Vale per i contenuti, ma anche per il resto della vita
Il bello è che questa faccenda non resta chiusa nei social. Le sane abitudini funzionano identiche: non è mangiare bene una volta a farti stare bene, è renderlo abitudinario. Se mangi sano l'80% delle volte, lo sgarro del 10-20% non sposta nulla, perché ormai la tua identità è quella. E c'è un bonus nascosto: l'abitudine elimina la frizione della scelta. Non devi decidere ogni volta se fare la cosa giusta, la fai e basta, perché sei abituato. Vale per la dieta, per l'allenamento — anche solo 20 minuti, non serve spaccarsi un'ora e mezza in palestra tutti i giorni. Se lunedì, mercoledì e venerdì sono fissi, reggono nel tempo. Se vai a casaccio, «quando ho tempo, quando mi ricordo», sei già condannato. Lo sto applicando pure alla parte più mentale: un po' di spazio al mattino e alla sera per scrivere il diario, ripensare agli obiettivi. Un'abitudine che avevo, che ho perso, e che mi sto riprendendo. Confesso pubblicamente il fallimento, così mi vergogno abbastanza da rifarla.
La seconda regola: genuinità (che non è confessarsi)

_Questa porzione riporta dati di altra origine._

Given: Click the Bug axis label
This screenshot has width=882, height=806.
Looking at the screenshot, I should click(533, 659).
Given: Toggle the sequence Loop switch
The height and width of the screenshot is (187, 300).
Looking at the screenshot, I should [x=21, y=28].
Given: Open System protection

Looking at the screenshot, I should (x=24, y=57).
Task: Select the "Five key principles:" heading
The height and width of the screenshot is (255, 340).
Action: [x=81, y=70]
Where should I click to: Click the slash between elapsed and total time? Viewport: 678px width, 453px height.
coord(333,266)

La regola numero due non è la trasparenza totale — nessuno ti chiede di svuotare l'armadio degli scheletri, tienili pure dove sono. È la genuinità: fare le cose perché ci credi davvero, con il fine reale di passare un messaggio. Il product placement, la sponsorizzazione più o meno palese, il pubblico ormai la mette in conto e passa oltre. Ma quando sei lì davanti alla telecamera, sii vero. Attenzione, genuino non vuol dire falsamente umile o intimorito: vuol dire mostrare come ti senti davvero, senza cercare l'inquadratura perfetta o la dizione da telegiornale. Parla come parleresti agli amici al bar. All'inizio è imbarazzante, lo so: ti senti un cretino che monologa davanti a uno schermo immaginando gente che ti giudica. Ma anche quell'imbarazzo, se lo trasmetti onestamente, il pubblico lo percepisce e lo apprezza più della sicurezza arrogante. La goffaggine sincera batte la perfezione impostata quasi ogni volta.
Da portarsi a casa
- Costanza prima di tutto: scegli una frequenza sostenibile — giornaliera, settimanale, mensile — e rispettala, sempre.
- Diventa un'abitudine: il pubblico premia chi torna con regolarità, non chi ha la copertina più bella.

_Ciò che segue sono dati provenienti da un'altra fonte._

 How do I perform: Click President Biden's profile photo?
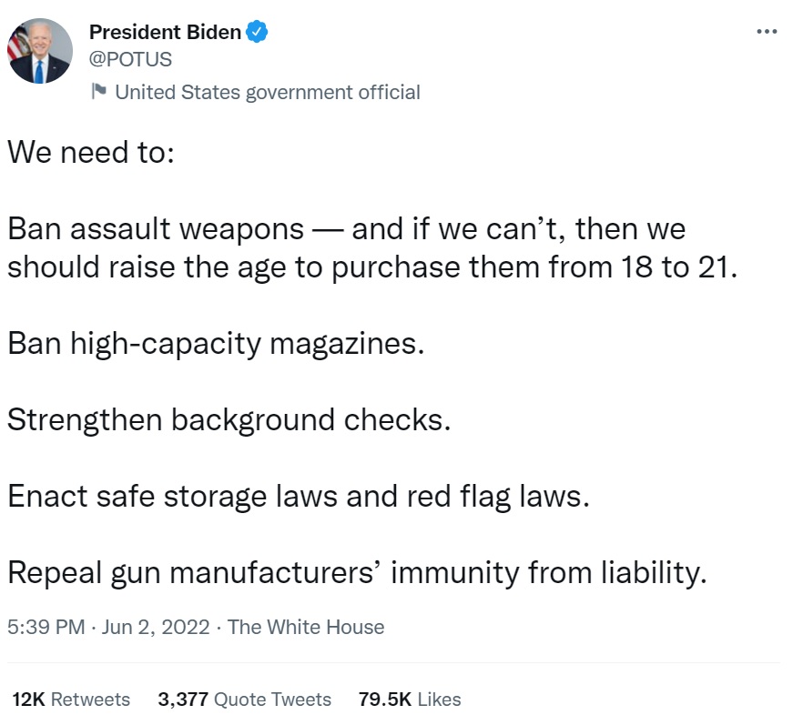coord(40,51)
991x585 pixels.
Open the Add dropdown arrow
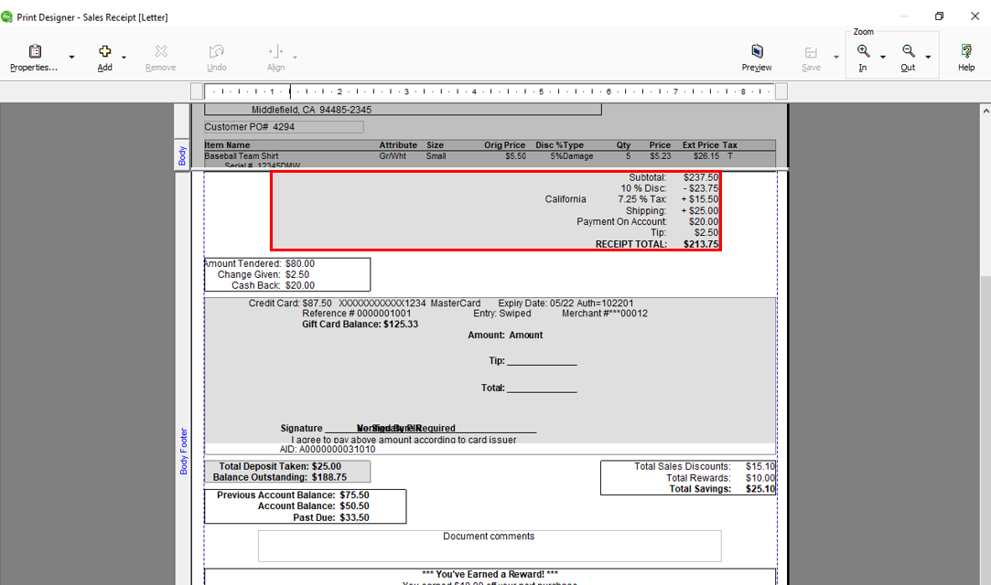tap(123, 59)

- Semplifica la regola: più è semplice l'impegno, più è facile mantenerlo nel lungo periodo.
- Le abitudini tolgono frizione: nella dieta, nell'allenamento, negli obiettivi, non devi decidere ogni volta — fai e basta.
- Sii genuino, non nudo: mostra come ti senti davvero, senza cercare la perfezione impostata.

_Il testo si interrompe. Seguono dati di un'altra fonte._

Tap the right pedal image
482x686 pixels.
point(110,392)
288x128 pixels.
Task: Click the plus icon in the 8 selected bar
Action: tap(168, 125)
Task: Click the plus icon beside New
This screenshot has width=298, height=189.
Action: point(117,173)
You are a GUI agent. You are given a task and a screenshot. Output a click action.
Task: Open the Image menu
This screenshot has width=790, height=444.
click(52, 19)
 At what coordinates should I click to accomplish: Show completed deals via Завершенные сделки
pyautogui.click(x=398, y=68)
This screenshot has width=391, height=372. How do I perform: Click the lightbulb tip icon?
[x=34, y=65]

- Fatto è meglio che perfetto: come dice Pareto, l'80% del risultato arriva dal 20% degli sforzi giusti.
Alla fine il consiglio più onesto che posso dare — a voi e prima ancora a me stesso — è questo: smettila di aspettare le condizioni perfette e diventa un appuntamento. Con gli altri e con te stesso. Il resto, sorprendentemente, viene da sé.